◆ **What is needed**: Could you reproduce all of these records exactly?

=-=-=-=-=

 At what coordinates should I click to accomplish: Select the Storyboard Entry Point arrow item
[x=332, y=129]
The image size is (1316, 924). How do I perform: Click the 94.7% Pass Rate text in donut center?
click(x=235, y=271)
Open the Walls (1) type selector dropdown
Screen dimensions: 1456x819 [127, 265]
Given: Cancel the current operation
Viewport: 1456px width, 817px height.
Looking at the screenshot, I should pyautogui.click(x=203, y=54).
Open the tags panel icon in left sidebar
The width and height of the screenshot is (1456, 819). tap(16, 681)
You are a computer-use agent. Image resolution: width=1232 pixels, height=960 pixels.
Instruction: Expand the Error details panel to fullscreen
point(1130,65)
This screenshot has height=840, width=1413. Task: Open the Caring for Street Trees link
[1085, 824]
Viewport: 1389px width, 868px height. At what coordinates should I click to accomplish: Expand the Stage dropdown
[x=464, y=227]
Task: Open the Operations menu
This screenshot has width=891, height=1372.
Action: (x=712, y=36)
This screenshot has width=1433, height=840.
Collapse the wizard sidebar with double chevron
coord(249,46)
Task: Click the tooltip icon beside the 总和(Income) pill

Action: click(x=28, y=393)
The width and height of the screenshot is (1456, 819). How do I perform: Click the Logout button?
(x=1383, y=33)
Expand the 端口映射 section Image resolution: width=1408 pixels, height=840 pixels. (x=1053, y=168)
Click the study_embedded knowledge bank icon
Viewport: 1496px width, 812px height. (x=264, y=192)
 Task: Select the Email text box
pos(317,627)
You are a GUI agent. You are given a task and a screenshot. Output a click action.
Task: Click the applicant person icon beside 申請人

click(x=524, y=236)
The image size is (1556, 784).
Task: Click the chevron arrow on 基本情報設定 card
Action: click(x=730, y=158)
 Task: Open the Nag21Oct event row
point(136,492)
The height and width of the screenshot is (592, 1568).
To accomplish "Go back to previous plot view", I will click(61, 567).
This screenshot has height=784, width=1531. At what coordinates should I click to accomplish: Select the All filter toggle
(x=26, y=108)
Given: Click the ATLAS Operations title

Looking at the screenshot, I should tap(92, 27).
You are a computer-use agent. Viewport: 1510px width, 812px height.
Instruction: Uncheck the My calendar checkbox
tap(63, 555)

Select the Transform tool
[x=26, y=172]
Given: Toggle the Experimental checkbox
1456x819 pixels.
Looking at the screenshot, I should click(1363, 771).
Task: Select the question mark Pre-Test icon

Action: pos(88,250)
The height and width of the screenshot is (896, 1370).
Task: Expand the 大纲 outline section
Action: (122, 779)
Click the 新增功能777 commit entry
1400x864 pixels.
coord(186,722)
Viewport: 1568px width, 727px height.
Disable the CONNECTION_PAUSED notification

=-=-=-=-=

◆ **Expected answer**:
 At what coordinates should I click to accomplish: Select the Storyboard Entry Point arrow item
[x=332, y=129]
The image size is (1316, 924). How do I perform: Click the 94.7% Pass Rate text in donut center?
click(x=235, y=271)
Open the Walls (1) type selector dropdown
Screen dimensions: 1456x819 [127, 265]
Given: Cancel the current operation
Viewport: 1456px width, 817px height.
Looking at the screenshot, I should pyautogui.click(x=203, y=54).
Open the tags panel icon in left sidebar
The width and height of the screenshot is (1456, 819). tap(16, 681)
You are a computer-use agent. Image resolution: width=1232 pixels, height=960 pixels.
Instruction: Expand the Error details panel to fullscreen
point(1130,65)
This screenshot has height=840, width=1413. Task: Open the Caring for Street Trees link
[1085, 824]
Viewport: 1389px width, 868px height. At what coordinates should I click to accomplish: Expand the Stage dropdown
[x=464, y=227]
Task: Open the Operations menu
This screenshot has width=891, height=1372.
Action: (x=712, y=36)
This screenshot has width=1433, height=840.
Collapse the wizard sidebar with double chevron
coord(249,46)
Task: Click the tooltip icon beside the 总和(Income) pill

Action: click(x=28, y=393)
The width and height of the screenshot is (1456, 819). How do I perform: Click the Logout button?
(x=1383, y=33)
Expand the 端口映射 section Image resolution: width=1408 pixels, height=840 pixels. (x=1053, y=168)
Click the study_embedded knowledge bank icon
Viewport: 1496px width, 812px height. (x=264, y=192)
 Task: Select the Email text box
pos(317,627)
You are a GUI agent. You are given a task and a screenshot. Output a click action.
Task: Click the applicant person icon beside 申請人

click(x=524, y=236)
The image size is (1556, 784).
Task: Click the chevron arrow on 基本情報設定 card
Action: click(x=730, y=158)
 Task: Open the Nag21Oct event row
point(136,492)
The height and width of the screenshot is (592, 1568).
To accomplish "Go back to previous plot view", I will click(61, 567).
This screenshot has height=784, width=1531. At what coordinates should I click to accomplish: Select the All filter toggle
(x=26, y=108)
Given: Click the ATLAS Operations title

Looking at the screenshot, I should tap(92, 27).
You are a computer-use agent. Viewport: 1510px width, 812px height.
Instruction: Uncheck the My calendar checkbox
tap(63, 555)

Select the Transform tool
[x=26, y=172]
Given: Toggle the Experimental checkbox
1456x819 pixels.
Looking at the screenshot, I should click(1363, 771).
Task: Select the question mark Pre-Test icon

Action: pos(88,250)
The height and width of the screenshot is (896, 1370).
Task: Expand the 大纲 outline section
Action: (122, 779)
Click the 新增功能777 commit entry
1400x864 pixels.
coord(186,722)
Viewport: 1568px width, 727px height.
Disable the CONNECTION_PAUSED notification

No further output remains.